Stored dataset items:
:::::

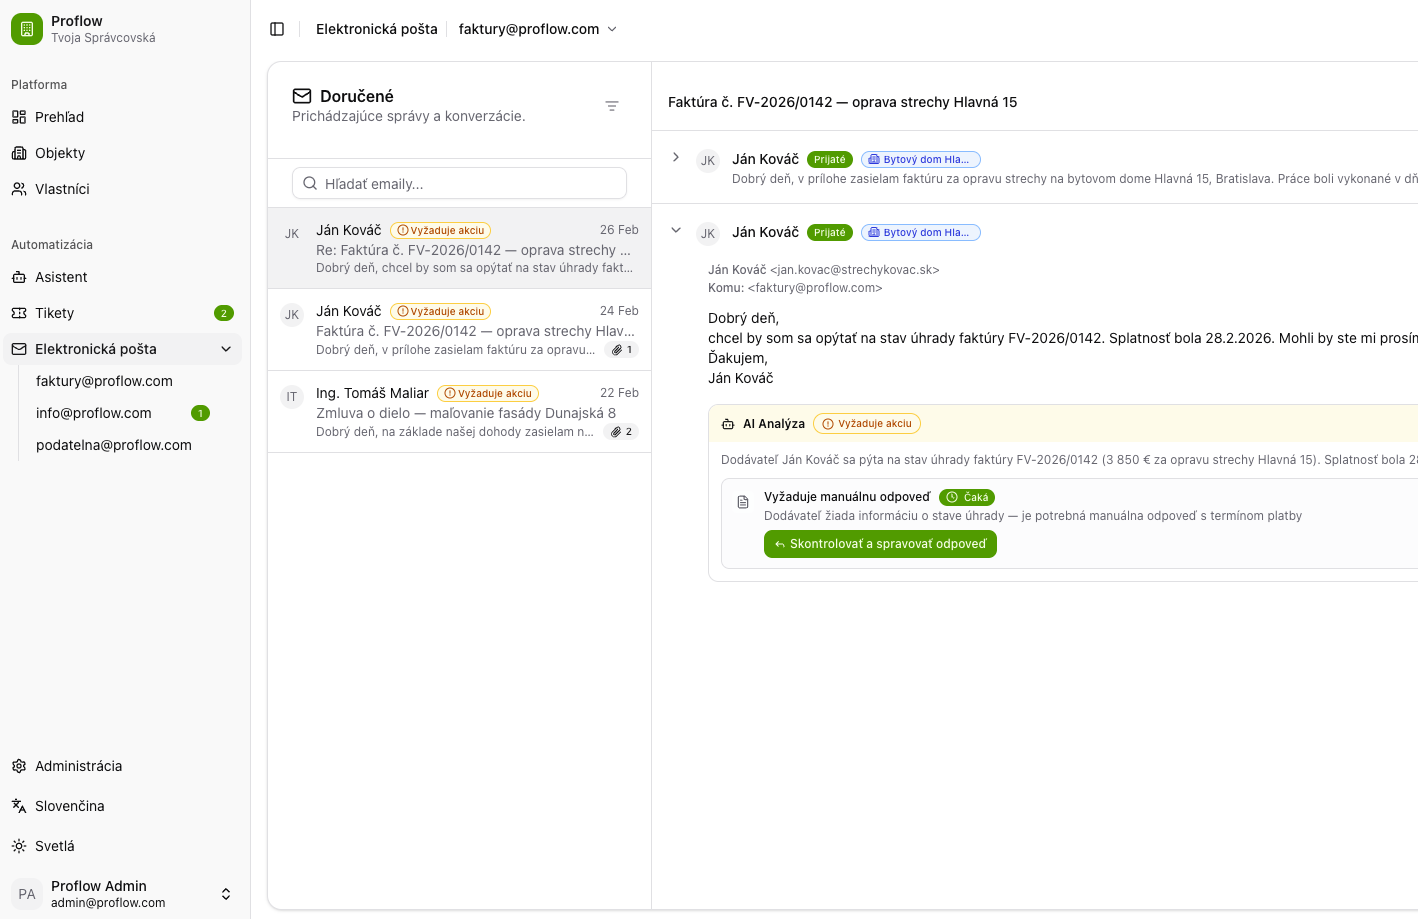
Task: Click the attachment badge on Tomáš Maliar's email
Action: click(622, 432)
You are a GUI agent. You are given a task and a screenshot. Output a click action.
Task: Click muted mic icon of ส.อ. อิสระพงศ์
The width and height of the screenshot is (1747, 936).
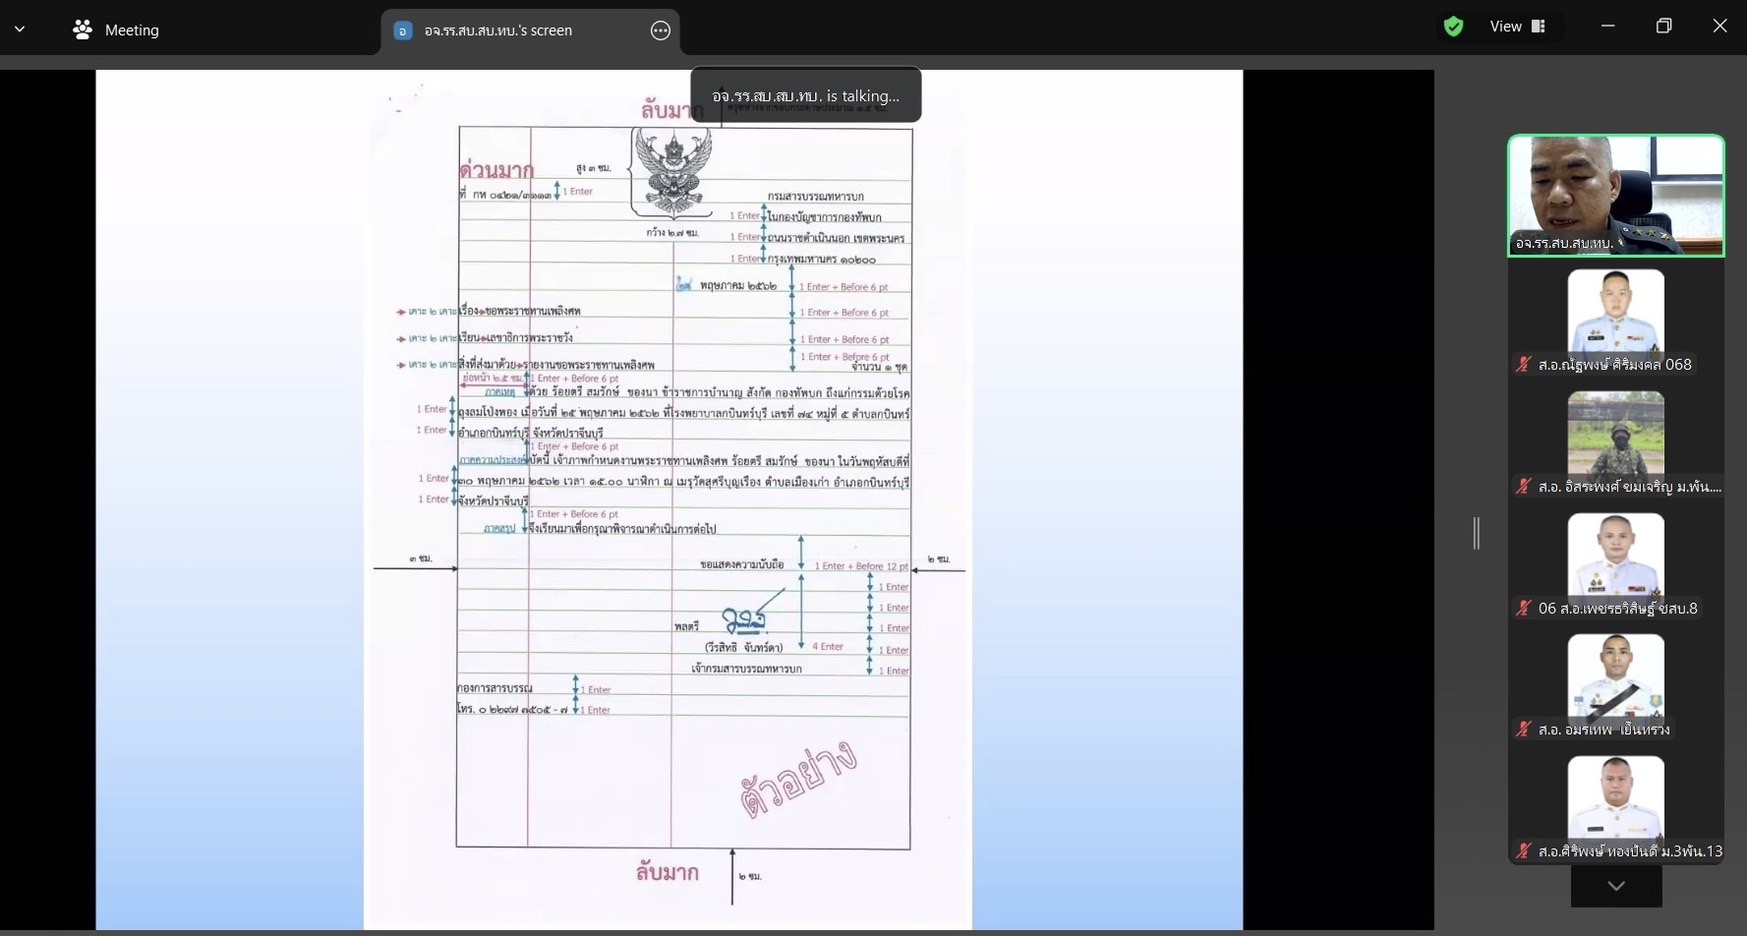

:::::

| Required work |
Only the lines from the one with "You are a GUI" through the final line of the entries belong in the answer, set down exactly, with both ends included and no pictures.

| Exercise output |
You are a GUI agent. You are given a task and a screenshot. Output a click action.
Task: Click muted mic icon of ส.อ. อิสระพงศ์
The width and height of the screenshot is (1747, 936).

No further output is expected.